» Dataset excerpts
-.-.-

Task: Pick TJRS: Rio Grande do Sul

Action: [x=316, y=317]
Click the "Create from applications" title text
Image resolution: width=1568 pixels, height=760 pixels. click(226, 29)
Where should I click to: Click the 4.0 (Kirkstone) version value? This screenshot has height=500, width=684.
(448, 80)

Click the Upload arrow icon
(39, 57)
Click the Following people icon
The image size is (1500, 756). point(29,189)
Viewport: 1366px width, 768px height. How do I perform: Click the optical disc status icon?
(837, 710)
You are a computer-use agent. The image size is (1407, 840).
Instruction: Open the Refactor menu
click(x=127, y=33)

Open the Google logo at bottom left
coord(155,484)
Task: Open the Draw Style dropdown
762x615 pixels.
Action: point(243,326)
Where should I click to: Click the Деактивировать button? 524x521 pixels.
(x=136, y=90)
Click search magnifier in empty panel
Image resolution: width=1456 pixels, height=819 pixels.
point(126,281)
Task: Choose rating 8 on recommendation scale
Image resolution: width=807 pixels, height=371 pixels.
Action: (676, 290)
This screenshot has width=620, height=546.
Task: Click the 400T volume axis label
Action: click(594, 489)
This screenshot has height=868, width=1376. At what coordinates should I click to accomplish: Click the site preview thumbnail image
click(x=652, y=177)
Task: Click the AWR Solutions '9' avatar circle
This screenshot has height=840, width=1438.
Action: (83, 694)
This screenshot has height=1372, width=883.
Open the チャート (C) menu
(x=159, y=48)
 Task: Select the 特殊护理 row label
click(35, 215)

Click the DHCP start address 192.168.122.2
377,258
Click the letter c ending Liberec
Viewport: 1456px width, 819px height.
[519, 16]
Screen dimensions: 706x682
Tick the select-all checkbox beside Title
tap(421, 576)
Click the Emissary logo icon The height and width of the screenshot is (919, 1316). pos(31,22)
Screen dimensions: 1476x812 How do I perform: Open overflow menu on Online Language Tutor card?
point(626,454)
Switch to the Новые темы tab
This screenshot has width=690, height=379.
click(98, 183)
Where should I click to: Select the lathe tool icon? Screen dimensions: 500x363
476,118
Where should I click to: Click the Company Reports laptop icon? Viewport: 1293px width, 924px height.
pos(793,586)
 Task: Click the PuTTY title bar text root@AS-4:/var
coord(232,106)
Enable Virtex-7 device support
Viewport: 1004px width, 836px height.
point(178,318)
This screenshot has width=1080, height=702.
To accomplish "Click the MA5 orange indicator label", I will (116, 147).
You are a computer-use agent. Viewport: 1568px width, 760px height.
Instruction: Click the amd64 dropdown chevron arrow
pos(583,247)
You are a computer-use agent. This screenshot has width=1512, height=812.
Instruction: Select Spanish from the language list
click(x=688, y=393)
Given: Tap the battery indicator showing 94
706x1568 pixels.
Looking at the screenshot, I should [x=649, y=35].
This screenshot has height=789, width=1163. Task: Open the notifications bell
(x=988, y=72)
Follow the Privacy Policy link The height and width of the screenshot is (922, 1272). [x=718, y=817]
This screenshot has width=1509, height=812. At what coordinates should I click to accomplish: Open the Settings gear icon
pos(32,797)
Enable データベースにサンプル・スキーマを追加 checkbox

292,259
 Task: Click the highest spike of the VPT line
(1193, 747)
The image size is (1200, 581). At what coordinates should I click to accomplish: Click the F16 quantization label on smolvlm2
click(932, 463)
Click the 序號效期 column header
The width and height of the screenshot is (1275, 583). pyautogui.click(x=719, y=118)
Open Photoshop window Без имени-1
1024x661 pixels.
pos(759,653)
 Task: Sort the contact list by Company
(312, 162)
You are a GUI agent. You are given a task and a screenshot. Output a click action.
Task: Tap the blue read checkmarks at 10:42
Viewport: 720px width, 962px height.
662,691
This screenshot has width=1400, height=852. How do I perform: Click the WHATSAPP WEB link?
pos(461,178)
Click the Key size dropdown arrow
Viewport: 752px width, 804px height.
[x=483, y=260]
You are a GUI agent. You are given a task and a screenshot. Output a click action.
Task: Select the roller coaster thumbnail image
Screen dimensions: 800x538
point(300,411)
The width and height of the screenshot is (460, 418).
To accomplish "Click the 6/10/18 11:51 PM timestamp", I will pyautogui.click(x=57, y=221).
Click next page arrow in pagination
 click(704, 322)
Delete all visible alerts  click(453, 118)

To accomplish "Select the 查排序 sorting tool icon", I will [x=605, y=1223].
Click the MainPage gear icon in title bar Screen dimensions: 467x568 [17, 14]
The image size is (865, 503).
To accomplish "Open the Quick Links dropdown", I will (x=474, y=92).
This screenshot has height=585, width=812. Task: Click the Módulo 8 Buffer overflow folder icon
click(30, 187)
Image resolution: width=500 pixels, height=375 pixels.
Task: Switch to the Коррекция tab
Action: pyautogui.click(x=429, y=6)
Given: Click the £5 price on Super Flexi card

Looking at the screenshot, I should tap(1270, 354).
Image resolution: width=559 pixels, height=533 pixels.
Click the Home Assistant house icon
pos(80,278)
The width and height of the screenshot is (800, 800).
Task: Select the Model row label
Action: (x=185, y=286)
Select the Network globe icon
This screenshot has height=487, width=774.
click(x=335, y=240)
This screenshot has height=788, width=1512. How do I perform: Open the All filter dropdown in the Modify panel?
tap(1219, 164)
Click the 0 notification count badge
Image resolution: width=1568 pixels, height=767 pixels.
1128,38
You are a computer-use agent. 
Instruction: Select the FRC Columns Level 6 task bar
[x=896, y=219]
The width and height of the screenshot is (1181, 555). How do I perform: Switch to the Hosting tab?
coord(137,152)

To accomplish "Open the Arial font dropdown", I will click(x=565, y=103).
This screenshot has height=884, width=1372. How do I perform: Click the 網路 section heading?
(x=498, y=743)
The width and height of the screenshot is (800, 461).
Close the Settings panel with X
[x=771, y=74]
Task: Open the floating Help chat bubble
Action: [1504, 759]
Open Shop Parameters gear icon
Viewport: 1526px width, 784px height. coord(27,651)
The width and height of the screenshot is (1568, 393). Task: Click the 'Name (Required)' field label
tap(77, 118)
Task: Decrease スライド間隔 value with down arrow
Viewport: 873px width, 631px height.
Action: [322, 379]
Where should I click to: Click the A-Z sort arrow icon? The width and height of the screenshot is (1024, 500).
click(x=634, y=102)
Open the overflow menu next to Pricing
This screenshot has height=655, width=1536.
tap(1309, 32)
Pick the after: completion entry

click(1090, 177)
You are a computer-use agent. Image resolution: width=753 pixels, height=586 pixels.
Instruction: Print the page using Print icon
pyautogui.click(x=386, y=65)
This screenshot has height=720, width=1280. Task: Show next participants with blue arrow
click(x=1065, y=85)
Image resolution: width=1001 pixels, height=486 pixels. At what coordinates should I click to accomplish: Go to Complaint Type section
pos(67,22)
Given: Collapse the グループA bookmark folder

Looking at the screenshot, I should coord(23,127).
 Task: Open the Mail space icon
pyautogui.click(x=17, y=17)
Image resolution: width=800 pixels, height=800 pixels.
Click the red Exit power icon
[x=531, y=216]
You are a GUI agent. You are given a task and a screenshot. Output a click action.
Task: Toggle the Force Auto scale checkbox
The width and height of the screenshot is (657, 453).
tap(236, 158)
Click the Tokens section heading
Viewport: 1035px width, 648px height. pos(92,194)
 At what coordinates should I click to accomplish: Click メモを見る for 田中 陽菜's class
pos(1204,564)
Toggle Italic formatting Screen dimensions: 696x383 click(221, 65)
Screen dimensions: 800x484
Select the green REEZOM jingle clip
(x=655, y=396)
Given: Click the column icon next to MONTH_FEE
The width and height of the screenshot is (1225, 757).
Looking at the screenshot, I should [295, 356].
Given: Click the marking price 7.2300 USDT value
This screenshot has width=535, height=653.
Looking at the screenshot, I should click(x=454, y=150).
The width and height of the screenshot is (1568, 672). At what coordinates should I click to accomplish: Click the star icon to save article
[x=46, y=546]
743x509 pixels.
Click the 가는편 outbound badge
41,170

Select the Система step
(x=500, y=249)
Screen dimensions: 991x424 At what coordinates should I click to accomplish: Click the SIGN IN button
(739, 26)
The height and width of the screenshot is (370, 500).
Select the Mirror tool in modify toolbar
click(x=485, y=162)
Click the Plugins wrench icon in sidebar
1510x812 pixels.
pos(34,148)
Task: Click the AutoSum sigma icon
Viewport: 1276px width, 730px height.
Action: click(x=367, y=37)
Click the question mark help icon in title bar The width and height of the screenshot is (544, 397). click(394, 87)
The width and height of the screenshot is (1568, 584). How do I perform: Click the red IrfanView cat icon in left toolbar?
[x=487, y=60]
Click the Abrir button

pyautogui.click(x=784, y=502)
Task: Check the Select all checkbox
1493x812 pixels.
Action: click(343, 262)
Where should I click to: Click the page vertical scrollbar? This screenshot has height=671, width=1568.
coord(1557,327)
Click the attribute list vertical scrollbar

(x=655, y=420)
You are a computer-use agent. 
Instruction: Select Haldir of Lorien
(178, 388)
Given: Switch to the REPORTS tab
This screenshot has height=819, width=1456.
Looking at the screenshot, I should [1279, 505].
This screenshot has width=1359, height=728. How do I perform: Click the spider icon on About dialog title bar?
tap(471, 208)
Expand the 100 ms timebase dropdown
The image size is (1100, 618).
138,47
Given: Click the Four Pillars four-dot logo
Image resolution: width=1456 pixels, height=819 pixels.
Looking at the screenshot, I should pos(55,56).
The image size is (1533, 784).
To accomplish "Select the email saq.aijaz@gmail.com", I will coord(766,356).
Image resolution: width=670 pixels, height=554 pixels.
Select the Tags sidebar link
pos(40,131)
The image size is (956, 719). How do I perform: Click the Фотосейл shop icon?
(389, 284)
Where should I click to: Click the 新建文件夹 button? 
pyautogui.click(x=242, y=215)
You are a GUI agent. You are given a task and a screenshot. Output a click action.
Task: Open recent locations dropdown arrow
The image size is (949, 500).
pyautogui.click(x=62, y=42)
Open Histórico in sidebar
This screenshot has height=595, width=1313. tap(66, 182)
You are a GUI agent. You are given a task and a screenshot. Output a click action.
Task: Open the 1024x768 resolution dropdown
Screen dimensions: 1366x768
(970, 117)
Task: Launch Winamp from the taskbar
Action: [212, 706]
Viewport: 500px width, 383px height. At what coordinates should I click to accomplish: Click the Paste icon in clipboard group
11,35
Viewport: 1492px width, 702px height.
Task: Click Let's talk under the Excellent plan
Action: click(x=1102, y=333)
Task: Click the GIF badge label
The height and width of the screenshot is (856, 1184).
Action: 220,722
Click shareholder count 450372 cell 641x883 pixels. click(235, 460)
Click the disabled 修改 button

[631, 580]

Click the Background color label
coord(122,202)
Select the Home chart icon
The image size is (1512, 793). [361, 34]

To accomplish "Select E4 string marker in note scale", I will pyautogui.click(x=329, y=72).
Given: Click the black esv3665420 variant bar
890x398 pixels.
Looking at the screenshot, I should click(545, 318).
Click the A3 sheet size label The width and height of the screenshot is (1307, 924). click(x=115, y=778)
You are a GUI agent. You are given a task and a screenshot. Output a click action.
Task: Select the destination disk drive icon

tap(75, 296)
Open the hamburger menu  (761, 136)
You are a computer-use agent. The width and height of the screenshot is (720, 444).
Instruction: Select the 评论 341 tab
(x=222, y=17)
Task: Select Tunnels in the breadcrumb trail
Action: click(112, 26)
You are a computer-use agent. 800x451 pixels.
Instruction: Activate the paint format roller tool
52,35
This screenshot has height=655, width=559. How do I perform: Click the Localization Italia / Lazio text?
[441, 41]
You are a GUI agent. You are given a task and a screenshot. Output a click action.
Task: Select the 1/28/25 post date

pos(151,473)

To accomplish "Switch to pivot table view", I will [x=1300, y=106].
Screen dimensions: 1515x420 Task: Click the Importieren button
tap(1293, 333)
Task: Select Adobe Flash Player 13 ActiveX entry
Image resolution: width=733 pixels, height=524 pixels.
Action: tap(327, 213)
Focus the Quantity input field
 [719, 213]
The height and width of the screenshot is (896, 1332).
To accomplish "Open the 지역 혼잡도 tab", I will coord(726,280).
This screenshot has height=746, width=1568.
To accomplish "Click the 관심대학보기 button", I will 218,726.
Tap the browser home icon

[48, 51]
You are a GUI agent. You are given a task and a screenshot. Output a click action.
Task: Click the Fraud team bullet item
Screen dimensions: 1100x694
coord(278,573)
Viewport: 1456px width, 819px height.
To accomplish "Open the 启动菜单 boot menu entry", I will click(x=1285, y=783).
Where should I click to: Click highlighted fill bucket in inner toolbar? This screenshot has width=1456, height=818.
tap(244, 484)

-.-.-

» Exercise requirements
Convert the material from its first line through the line containing "point(126,281)", inclusive, into a Markdown table with the columns Row and Line, numbering each row and omitting blank lines.

» Expected output
| Row | Line |
|---|---|
| 1 | Task: Pick TJRS: Rio Grande do Sul |
| 2 | Action: [x=316, y=317] |
| 3 | Click the "Create from applications" title text |
| 4 | Image resolution: width=1568 pixels, height=760 pixels. click(226, 29) |
| 5 | Where should I click to: Click the 4.0 (Kirkstone) version value? This screenshot has height=500, width=684. |
| 6 | (448, 80) |
| 7 | Click the Upload arrow icon |
| 8 | (39, 57) |
| 9 | Click the Following people icon |
| 10 | The image size is (1500, 756). point(29,189) |
| 11 | Viewport: 1366px width, 768px height. How do I perform: Click the optical disc status icon? |
| 12 | (837, 710) |
| 13 | You are a computer-use agent. The image size is (1407, 840). |
| 14 | Instruction: Open the Refactor menu |
| 15 | click(x=127, y=33) |
| 16 | Open the Google logo at bottom left |
| 17 | coord(155,484) |
| 18 | Task: Open the Draw Style dropdown |
| 19 | 762x615 pixels. |
| 20 | Action: point(243,326) |
| 21 | Where should I click to: Click the Деактивировать button? 524x521 pixels. |
| 22 | (x=136, y=90) |
| 23 | Click search magnifier in empty panel |
| 24 | Image resolution: width=1456 pixels, height=819 pixels. |
| 25 | point(126,281) |